_Stored data_.

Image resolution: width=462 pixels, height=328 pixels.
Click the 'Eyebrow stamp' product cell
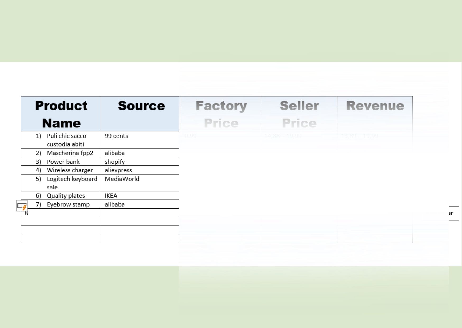coord(68,204)
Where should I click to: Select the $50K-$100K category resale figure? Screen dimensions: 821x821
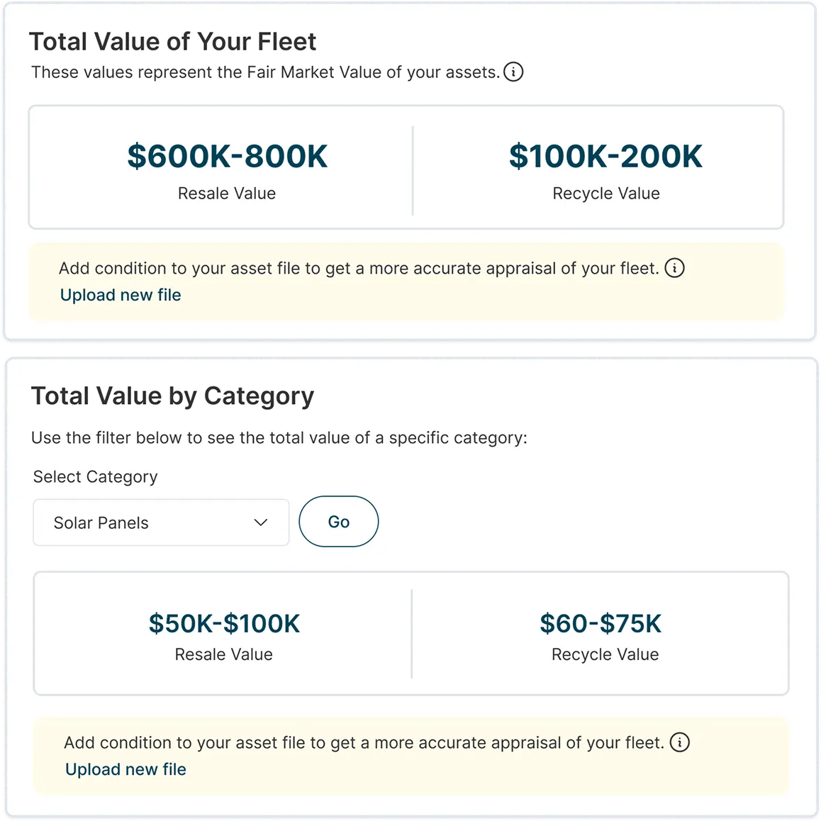pyautogui.click(x=224, y=624)
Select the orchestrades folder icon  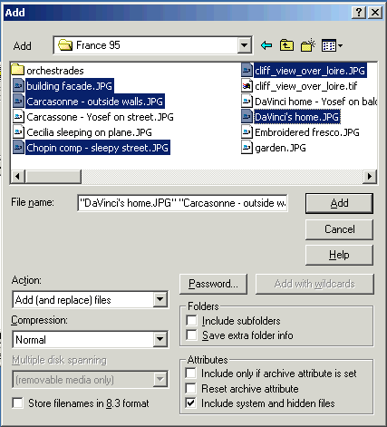[17, 70]
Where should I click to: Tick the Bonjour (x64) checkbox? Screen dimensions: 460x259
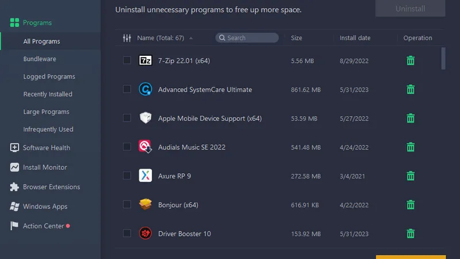click(x=127, y=204)
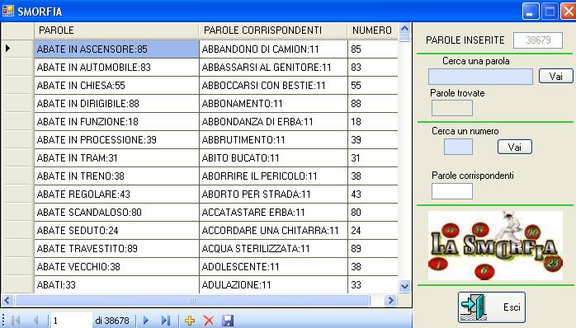Click the horizontal scrollbar right arrow

point(390,301)
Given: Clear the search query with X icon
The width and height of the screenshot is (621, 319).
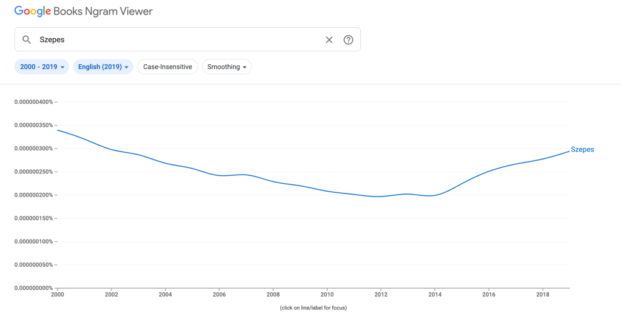Looking at the screenshot, I should point(329,40).
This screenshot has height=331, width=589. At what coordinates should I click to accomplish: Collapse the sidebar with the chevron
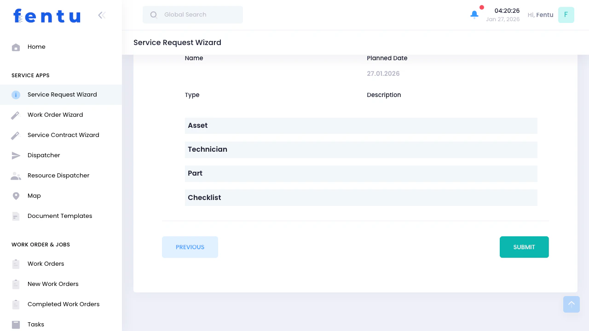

_How to complete this task_.
Your answer must be the lines from the one holding "The width and" through the final line of the records above, exactly as written and without any pictures.

_Reply to the exercise_.
The width and height of the screenshot is (621, 319).
Looking at the screenshot, I should point(329,40).
This screenshot has height=331, width=589. At what coordinates should I click to accomplish: Collapse the sidebar with the chevron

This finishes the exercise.